--- Start of Raw data ---

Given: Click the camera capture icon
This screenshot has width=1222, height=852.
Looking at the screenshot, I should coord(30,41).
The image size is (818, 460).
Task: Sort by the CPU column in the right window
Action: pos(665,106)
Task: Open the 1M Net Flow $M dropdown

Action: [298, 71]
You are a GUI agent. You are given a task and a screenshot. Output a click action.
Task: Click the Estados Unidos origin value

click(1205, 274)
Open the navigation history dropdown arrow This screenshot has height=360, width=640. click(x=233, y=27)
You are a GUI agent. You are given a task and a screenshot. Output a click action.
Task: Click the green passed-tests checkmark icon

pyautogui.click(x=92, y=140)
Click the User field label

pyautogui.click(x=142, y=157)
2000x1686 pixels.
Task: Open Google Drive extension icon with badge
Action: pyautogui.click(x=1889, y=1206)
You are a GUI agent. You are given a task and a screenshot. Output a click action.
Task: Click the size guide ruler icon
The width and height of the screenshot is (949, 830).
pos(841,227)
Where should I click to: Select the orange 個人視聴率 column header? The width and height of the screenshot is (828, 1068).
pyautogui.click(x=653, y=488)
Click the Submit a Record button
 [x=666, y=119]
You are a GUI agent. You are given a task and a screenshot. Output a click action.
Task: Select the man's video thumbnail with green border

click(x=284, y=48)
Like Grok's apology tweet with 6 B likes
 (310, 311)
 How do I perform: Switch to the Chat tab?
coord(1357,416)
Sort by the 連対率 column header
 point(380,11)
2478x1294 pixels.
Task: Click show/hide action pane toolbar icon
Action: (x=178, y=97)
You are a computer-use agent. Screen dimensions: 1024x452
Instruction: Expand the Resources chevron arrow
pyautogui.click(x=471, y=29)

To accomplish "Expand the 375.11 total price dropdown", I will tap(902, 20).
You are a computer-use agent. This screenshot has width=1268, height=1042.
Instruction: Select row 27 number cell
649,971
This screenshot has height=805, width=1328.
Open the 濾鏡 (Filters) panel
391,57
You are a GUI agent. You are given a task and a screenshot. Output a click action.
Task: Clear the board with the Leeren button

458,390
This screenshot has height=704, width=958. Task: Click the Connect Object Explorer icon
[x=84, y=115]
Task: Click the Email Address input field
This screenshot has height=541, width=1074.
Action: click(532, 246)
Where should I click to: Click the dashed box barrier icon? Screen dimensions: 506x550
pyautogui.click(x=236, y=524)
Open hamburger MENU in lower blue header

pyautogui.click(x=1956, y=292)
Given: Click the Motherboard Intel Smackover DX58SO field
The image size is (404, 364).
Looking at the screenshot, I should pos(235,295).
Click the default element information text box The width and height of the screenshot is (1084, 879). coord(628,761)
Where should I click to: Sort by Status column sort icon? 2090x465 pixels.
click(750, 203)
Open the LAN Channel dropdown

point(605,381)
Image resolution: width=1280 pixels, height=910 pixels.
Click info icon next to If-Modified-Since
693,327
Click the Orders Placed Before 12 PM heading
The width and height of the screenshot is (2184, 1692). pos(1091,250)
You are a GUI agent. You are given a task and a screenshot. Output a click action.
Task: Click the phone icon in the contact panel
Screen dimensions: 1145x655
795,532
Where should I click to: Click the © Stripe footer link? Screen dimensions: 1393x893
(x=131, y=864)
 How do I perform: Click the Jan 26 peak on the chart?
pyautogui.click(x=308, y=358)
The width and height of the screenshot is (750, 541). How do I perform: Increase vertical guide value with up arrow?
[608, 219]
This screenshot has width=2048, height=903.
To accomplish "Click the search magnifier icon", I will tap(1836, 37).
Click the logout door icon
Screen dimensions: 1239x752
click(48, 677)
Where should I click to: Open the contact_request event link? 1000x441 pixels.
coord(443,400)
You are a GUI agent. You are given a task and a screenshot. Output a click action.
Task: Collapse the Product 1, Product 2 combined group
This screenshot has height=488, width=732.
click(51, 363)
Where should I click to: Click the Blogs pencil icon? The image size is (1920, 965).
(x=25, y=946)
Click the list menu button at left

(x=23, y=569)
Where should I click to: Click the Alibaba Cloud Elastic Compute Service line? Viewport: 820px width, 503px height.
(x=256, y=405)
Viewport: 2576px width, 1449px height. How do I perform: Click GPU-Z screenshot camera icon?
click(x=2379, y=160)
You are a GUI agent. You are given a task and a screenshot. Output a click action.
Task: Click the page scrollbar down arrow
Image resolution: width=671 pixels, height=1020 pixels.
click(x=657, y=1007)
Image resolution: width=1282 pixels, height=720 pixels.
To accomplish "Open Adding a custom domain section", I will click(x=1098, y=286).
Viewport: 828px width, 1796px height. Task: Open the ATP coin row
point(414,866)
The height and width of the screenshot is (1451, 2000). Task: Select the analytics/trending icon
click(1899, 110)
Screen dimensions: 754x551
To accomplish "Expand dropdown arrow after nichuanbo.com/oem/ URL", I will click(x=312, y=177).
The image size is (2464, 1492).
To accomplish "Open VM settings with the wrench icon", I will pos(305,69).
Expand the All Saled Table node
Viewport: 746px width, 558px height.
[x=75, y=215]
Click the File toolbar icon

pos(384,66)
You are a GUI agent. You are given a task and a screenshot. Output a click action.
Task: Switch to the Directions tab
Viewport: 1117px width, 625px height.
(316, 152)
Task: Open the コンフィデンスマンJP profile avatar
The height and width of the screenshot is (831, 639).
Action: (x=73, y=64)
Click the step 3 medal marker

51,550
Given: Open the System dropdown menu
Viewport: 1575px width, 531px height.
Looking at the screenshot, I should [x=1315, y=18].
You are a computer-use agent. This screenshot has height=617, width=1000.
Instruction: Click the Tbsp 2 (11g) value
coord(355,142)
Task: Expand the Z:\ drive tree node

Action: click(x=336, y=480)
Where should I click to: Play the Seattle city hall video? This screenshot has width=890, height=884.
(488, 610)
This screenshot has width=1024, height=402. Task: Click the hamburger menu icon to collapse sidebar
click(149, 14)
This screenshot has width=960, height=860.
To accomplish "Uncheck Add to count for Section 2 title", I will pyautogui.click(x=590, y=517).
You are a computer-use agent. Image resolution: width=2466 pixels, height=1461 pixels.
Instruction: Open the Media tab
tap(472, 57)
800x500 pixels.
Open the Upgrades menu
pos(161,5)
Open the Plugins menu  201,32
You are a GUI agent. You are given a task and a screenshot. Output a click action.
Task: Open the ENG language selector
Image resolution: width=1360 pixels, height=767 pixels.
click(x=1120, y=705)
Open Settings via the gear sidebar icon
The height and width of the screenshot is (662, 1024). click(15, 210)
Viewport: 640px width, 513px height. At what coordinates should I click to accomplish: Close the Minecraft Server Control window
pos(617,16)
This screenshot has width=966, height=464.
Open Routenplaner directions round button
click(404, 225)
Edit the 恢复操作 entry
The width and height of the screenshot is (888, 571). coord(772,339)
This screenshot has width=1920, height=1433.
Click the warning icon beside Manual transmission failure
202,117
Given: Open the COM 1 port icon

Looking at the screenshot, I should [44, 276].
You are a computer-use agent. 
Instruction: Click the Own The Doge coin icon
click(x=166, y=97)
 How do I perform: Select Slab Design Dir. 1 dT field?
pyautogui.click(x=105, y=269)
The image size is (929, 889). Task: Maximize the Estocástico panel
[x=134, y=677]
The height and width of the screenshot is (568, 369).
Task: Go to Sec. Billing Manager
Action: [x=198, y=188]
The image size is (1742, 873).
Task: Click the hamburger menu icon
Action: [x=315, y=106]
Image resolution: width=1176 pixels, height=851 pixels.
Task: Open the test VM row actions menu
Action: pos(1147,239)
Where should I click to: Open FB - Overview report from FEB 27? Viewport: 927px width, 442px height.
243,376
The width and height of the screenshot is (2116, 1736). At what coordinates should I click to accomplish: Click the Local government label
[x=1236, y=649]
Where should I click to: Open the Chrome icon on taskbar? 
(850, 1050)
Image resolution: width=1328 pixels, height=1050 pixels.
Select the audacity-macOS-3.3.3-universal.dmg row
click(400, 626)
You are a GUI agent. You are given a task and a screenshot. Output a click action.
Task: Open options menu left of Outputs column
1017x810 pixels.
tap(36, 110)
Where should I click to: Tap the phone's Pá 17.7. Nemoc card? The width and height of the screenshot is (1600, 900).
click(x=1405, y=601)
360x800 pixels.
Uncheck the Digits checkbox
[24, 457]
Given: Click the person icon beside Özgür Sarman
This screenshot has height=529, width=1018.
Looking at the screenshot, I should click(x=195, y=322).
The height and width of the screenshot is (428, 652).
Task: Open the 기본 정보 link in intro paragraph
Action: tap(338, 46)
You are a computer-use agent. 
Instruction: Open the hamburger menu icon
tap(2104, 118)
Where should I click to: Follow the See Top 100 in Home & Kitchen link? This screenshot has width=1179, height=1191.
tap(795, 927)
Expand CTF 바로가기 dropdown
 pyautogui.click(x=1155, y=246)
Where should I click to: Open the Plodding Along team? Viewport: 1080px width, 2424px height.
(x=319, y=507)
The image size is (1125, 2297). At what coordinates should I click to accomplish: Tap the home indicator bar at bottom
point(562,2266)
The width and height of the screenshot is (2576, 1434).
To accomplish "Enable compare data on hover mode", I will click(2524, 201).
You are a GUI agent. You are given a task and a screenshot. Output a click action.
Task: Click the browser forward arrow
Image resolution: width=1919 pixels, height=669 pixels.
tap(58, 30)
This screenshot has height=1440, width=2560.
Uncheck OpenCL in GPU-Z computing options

--- End of Raw data ---

• **What to produce**:
Copy, unchanged, the stretch from the start of the records through the line containing "Action: [298, 71]".

• **In response**:
Given: Click the camera capture icon
This screenshot has width=1222, height=852.
Looking at the screenshot, I should coord(30,41).
The image size is (818, 460).
Task: Sort by the CPU column in the right window
Action: pos(665,106)
Task: Open the 1M Net Flow $M dropdown

Action: [298, 71]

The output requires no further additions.